In Mayo Collaborative Services v. Prometheus Labs., Inc., 132 S. Ct. 1289 (2012), the Supreme Court articulated a two-part analytical framework for determining whether a claim is patent-eligible under 35 U.S.C. § 101 (the “Mayo-test”). Mayo dealt with laws of nature and natural phenomena, two of the three judicial exceptions to patent-eligibility. In Alice Corp. Pty. Ltd. v. CLS Bank Int’l, 134 S. Ct. 2347 (2014), the Supreme Court applied the Mayo-test to abstract ideas, the third of the three judicial exceptions.

“First, we determine whether the claims at issue are directed to one of those patent-ineligible concepts. If so, we then ask, ‘what else is there in the claims before us?’” 134 S. Ct. at 2355. In Mayo, the Supreme Court established the principle underlying eligibility as whether a claim “forecloses more future invention than the underlying discovery could reasonably justify.” 132 S. Ct. at 1301. In Alice, the Supreme Court confirmed that preemption is “the concern that drives this exclusionary principle.” 134 S. Ct. at 2354. In short, patents “that integrate the building blocks [of human ingenuity] into something more … pose no comparable risk of pre-emption, and therefore remain eligible for the monopoly granted under our patent laws.” 134 S. Ct. at 2355, citing 132 S. Ct. at 1303.

Although Alice dealt with software, Alice was not about software per se. Instead, it was about the patent-eligibility of an invention encompassing an abstract idea, regardless of whether the abstract idea is implemented in software.
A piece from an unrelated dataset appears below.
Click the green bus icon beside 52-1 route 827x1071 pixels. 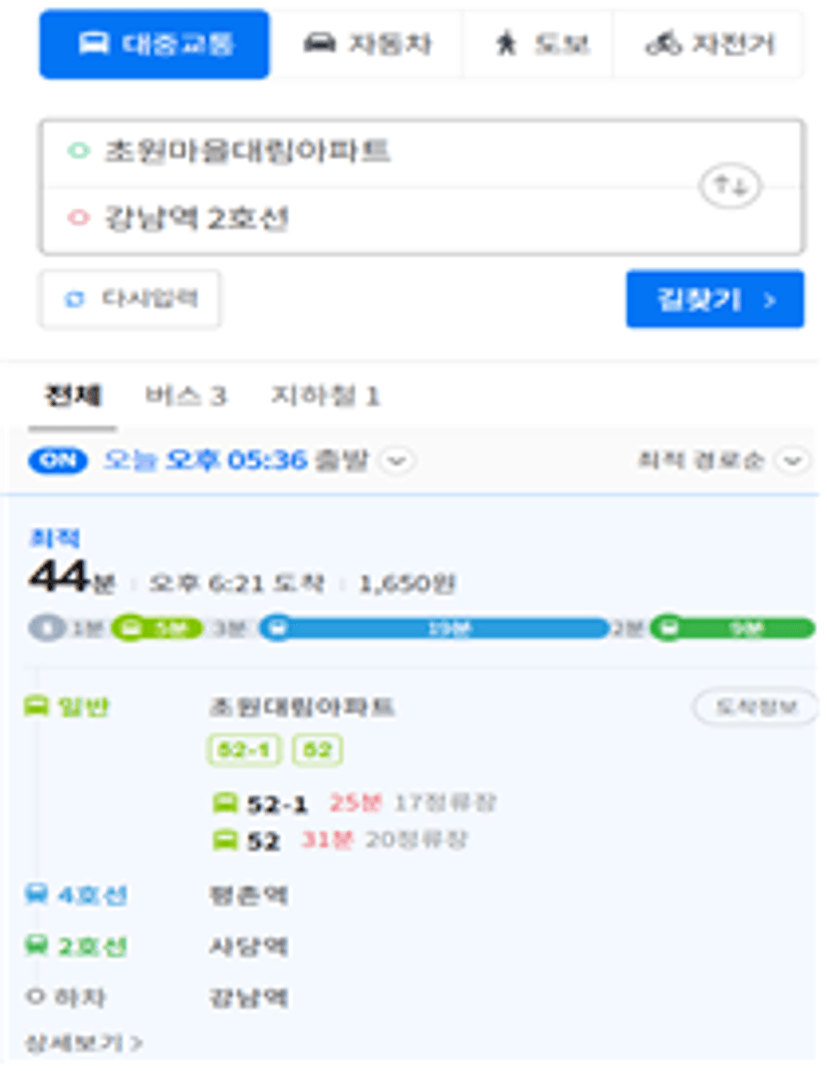tap(225, 803)
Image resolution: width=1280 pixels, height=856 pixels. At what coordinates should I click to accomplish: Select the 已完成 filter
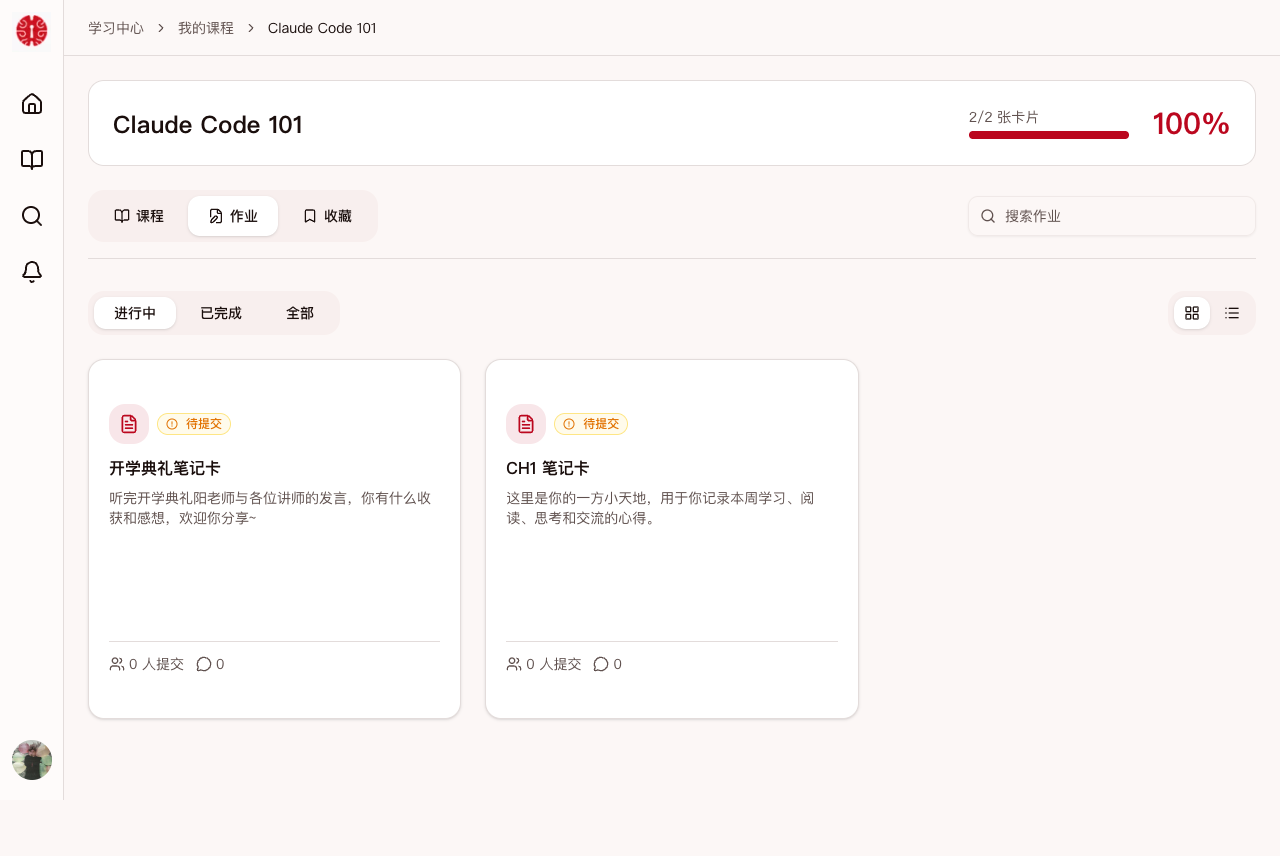(x=219, y=312)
An example of this is Ex Parte Edward L. Palmer, Appeal 2012-003262, February 26, 2015 (2015 WL 933401), in which the PTAB upheld claims directed to “a poker game method of play” as patent-eligible under Alice.

Alice has changed the landscape for prosecutors and litigators alike. Since the decision, courts have struggled with identifying abstract ideas, as well as the “something more” required to meet part two of the test. With respect to Internet-based, software-implemented inventions, DDR Holdings, LLC v. Hotels.com, L.P., 773 F.3d 1245 (Dec. 5, 2014) is the water-mark for patent-eligibility, while Ultramercial, Inc. v. Hulu, LLC, 772 F.3d 709 (Nov. 14, 2014) is the water-mark for patent-ineligibility.